All critical code is F# on Mono and CLR. Each voice-handling machine makes an
HTTP request to a CLR process to get routing instructions, then the results of
the call are handed off to a Mono process, which protobufs stuff into a local
RabbitMQ instance, which gets shoveled into billing, analysis, etc.

Lots of "XML", as that's FreeSWITCH's preferred format (it's not real XML, but
a psuedo-XML with inane encoding rules, for some reason). This is the cause of
at least 20% CPU time when handling call records.

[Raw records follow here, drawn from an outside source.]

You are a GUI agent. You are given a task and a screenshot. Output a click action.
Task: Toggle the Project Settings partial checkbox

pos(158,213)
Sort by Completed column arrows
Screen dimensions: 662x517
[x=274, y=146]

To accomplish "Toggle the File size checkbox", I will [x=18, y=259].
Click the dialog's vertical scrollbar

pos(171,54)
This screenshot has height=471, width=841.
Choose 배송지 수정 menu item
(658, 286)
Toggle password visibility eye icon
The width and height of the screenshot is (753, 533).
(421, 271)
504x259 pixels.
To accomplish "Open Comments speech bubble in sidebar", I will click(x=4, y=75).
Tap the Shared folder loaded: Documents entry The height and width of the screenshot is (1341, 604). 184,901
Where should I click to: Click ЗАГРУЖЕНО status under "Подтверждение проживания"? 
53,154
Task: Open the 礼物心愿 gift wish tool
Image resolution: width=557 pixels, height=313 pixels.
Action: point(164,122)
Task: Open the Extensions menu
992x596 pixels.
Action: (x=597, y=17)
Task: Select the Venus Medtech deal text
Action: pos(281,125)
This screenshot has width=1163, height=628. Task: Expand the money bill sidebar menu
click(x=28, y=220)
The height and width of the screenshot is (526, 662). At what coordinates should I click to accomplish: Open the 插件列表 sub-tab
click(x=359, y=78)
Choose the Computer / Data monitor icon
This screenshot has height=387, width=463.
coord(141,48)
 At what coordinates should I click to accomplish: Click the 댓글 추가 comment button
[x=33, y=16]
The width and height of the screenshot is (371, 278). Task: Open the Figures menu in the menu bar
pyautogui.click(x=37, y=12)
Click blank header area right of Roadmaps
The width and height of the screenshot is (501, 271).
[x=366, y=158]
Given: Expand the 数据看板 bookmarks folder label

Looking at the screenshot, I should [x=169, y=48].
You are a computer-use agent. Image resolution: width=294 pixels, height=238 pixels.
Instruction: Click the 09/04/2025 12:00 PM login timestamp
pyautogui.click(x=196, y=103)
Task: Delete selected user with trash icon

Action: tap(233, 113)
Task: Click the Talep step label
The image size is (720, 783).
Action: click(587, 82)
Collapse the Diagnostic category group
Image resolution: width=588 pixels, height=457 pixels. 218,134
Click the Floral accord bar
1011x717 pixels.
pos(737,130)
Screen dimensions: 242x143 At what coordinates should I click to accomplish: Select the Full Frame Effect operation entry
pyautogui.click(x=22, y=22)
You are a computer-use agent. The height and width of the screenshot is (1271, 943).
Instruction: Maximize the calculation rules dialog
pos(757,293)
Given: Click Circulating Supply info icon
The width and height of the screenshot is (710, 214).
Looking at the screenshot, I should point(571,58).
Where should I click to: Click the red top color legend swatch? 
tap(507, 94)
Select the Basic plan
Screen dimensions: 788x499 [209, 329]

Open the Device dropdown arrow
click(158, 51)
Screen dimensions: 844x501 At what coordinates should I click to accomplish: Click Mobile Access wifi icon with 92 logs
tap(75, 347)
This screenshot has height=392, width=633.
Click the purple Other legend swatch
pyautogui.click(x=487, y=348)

In general, scaling out by adding a few more machines to the mix is so easy
we're not really pressed hard to make things go faster. But it's certainly fun
to do. I'd guess we can improve many pieces up over 100% without doing
anything really tricky.

As a comparison, I know of at least one successful competitor that has
everything in PHP. Every call creates multiple processes and multiple (10+
sometimes) DB queries. Their entire scale-out process is to throw hardware at
things. At one point they had over 100(!) servers just to hold call records
(maybe 100M a month?). Inefficient? Hilariously so. Did the primary owners get
rich from it? Absolutely. Engineering quality counts for surprisingly little,
when it really comes down to it.

------
lmedinas
Here it is a good business for the "new" "21 century" Microsoft.

To put their language into Mobile, OSX and Linux.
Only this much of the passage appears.